There are two seasoned veterans in these moments: JJ Redick and Brett Brown. Redick has been through five of these as a player, and Brown's time as an assistant coach in San Antonio has allowed him to go through this process repeatedly with different stakes for each one. The Spurs were taken to seven in every round of the playoffs at one point or another during Brown's tenure, and he sees a connection between each of those experiences.
"I've said it before and I mean this, it's a life experience. It's for sure a sporting experience, but playing in Game 7s [is] different," Brown told reporters Saturday. "Everything is just zoomed in, it's just raw. It always gets back to, in my opinion, defense.
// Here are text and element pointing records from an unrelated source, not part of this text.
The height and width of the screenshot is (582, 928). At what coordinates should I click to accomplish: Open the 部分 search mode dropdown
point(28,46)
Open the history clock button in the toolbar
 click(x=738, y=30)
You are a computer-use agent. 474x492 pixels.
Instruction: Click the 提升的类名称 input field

There will be no like, oh that's a great shot. Everything's contested, lots of times you hope to just get a shot...and it incrementally increases as the clock winds down."
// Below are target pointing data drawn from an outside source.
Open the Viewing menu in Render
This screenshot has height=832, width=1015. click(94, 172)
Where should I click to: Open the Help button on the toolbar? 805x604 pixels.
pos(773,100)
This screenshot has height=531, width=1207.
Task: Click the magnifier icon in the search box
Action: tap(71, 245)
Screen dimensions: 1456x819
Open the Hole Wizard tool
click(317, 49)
Philadelphia's head coach has spent parts of the last couple days studying these games and the challenges they present. On Friday night, he bunkered down and watched Game 7 of the 2005 NBA Finals, a knockdown, drag-out fight between the Pistons and the Spurs. The classic Game 7 between the Cavaliers and Warriors in 2016 also made his required viewing list, and that night is informative — two offensive juggernauts slugged it out to a 93-89 finish.
That may be exactly what we see in Game 7. With Joel Embiid healthier, the Sixers have shown they can junk up what the Raptors want to do. Toronto's defensive credentials speak for themselves, and between Marc Gasol and Kawhi Leonard, they have two defenders who have proven they can shut down Philadelphia's top offensive options when necessary.
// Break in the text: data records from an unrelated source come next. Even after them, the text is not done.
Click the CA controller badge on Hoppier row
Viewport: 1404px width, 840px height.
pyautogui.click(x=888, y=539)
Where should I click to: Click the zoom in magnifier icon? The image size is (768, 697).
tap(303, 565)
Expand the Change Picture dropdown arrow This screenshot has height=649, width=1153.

But beyond the study of past experiences and games, the Sixers have looked to maintain some semblance of normalcy the past couple days. Brown was excited that the team could be in Toronto for the day before Game 7, allowing the team to set up shop and really dig in before having to take the Scotiabank Arena floor on Sunday night.
"It's just a matter of finding a normal pace to their life, normal routine," Brown said. "How many opportunities do I have as a coach before a team walks on a court? I would count, I got three film sessions, two walkthroughs... I got five opportunities, how are you going to spend your money? I go through it that way, and it always pivots back to, how can I not disrupt their routine?"
"So tonight everybody, they may have friends, they may [be with] family, that's the plan."
This series has been anything but routine and anything but predictable if you view it from a thousand yards above. Whenever a team has delivered a blowout, the opponent has responded with the seriousness and pride a long playoff series demands. There are unrestricted free agents on both sides of the aisle, but no one has turned a wandering eye toward the summer.
The future of two teams hangs in the balance — it could be the last time Kawhi Leonard suits up for the Raptors, triggering the start of a rebuild in the process. It could be the last time Jimmy Butler and/or Tobias Harris play for the Sixers, depending on where their interests lie this summer. There will be no games after this one where the loser can deliver a counterpunch, only speculation about signings and firings and how the puzzle pieces fit together.
If you take the Sixers at their word, they are blind to all of that. It may be the first time on this stage for a lot of them, but the game is the game.
"Obviously this game is different, but you gotta go in with the same mentality," Joel Embiid said Saturday. "You gotta win."